> _Records provided_
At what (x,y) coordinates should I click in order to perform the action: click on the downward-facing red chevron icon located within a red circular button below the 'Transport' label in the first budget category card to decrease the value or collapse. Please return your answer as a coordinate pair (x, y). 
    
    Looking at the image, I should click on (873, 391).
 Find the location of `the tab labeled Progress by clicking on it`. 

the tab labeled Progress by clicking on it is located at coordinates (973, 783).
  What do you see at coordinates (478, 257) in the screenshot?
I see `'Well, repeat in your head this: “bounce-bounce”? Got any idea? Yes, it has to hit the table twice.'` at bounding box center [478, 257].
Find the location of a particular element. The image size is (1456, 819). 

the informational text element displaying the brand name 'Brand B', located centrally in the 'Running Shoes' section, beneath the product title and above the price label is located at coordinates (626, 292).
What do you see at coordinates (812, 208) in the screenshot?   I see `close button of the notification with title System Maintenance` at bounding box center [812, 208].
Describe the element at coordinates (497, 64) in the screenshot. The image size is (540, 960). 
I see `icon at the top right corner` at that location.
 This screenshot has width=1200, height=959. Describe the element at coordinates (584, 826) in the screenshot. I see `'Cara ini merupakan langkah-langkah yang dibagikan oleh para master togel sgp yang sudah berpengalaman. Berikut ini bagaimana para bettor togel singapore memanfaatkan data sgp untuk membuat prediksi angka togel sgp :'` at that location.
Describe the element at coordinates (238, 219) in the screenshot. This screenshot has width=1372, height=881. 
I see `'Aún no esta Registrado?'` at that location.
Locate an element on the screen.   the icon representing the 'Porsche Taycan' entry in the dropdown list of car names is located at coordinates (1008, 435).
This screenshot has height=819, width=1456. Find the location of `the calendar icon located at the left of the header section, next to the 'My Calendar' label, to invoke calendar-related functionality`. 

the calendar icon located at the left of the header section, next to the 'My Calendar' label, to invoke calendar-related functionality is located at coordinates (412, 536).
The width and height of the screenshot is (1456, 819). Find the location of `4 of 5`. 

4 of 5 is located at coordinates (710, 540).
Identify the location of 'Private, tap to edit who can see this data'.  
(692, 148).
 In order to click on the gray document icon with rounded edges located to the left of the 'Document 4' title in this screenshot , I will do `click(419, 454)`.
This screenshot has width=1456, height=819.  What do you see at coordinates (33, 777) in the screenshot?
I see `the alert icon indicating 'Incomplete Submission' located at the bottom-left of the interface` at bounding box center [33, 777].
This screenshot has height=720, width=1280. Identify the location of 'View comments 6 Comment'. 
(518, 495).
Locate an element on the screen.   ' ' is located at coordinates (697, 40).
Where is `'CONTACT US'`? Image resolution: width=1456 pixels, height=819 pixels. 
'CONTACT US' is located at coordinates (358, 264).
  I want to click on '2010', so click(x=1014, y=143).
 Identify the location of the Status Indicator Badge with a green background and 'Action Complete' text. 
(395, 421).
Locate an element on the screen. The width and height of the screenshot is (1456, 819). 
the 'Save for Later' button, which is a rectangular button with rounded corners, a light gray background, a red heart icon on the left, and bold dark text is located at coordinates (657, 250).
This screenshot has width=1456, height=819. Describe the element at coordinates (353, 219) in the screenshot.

> _Task to complete_
Retype the records exactly, beginning at the line that contains "In order to click" and ending after the line that contains "(518, 495).".

> _Completed exercise_
 In order to click on the gray document icon with rounded edges located to the left of the 'Document 4' title in this screenshot , I will do `click(419, 454)`.
This screenshot has width=1456, height=819.  What do you see at coordinates (33, 777) in the screenshot?
I see `the alert icon indicating 'Incomplete Submission' located at the bottom-left of the interface` at bounding box center [33, 777].
This screenshot has height=720, width=1280. Identify the location of 'View comments 6 Comment'. 
(518, 495).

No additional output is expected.